Set to the music of Samuel Barber’s “Adagio for Strings,” the short black-and-white video shows in slow motion how one posed face after another releases the enthusiasm they have ratcheted up for the camera. At first, the vanishing of the smile strikes the viewer as little more than an individual quirk. But as the video spools on, something more becomes evident. Olsen has offered her viewers an  intimate glimpse into that instant in which authenticity fills the space carved out by public expectation. Over and over again, the falling of the smile reveals each face dissolving into its own private and unfulfilled world. Husbands and wives, teenagers, lovers, grandparents, friends—one after another, they stop smiling, and what replaces the smile is the person we are when we assume we are safely unwitnessed. When the smile fades, it is often with a bow of the head, as if the very effort of manufacturing that expression was tiring. These faces, supposedly unobserved, settle into their private wells of sorrow, envy, boredom, resignation, and relief. The people in Olsen’s film were saying something much different from what they assumed their photos would later say. They weren’t saying, “This is me in front of Trevi Fountain!” They were saying, “I stood in front of Trevi Fountain, and now I must go home knowing it has fixed absolutely nothing in my life.”

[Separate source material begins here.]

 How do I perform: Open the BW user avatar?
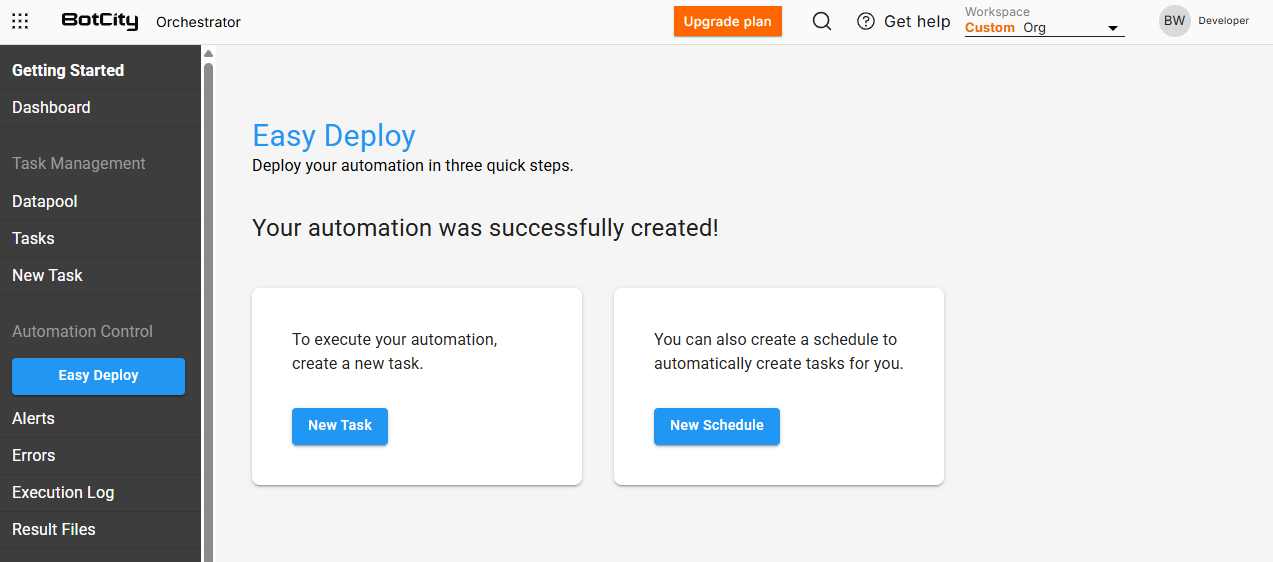pyautogui.click(x=1174, y=21)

I stood there in the museum and watched this film three times. And when I turned away, it was as if I could see in every person I encountered that place where the smiling ends. I saw that they had struggled, that on this particular day, when hundreds of people would pass them by as if they hardly existed, there was something each was worried about. I saw that they loved and that sometimes love hurt. That they couldn’t help feeling that if just one particular thing would go their way—a job, a new beloved, a raise—then everything would be so much better. I fell in love with all of them. Andi Olsen reminds us of how quickly, if we pay attention, we can catch a glimpse of the soul of people.

What I’m reading

I finally finished The Forsyte Saga and so missed all those characters that I caught up on magazine articles for a couple of days before picking up another book. I’d bought Nuala O’Faolain’s Are You Somebody at a local used bookstore several months ago, and it seemed like just the antidote to the Forsytes: from Victorian England to Ireland in the 1950s and 60s, from upper class to working class, from a male-dominated world to a woman making her independent way in the world.  Here’s what O’Faolain has to say about reading:

“I would prefer to read something I don’t enjoy than do almost anything else. I like the act of reading in itself. Following the line of something—not just the story but the rhythm, the tone, the feel of what has accumulated from before and what is beginning to impend—becoming surefooted on the high-wire of the author’s intention. I liked everything to do with English as a school subject.”

Yes! Me too!

Savory Moment

My savory moment occurred a few days ago. We woke up to see about six inches of heavy, wet snow on the ground. “At least we don’t have to shovel the driveway,” I said to Andy, “since we can’t go anywhere.” Much of the snow had melted by afternoon, and I went outside. I wanted to check on the daffodils that I’d planted in the meadow and on the trail leading to it when we first bought our house 32 years ago. Daffodils are my favorite flower, and I was sad to see them all bent over, their yellow blossoms pressed to the ground by snow, the green stalks flattened. I set to work liberating each daffodil everywhere I found them. Finally, my gloves soaked, I picked a bunch of them and walked back to the house. I realized I had never before picked daffodils after freeing them from snow. They have survived beautifully and continue to bloom.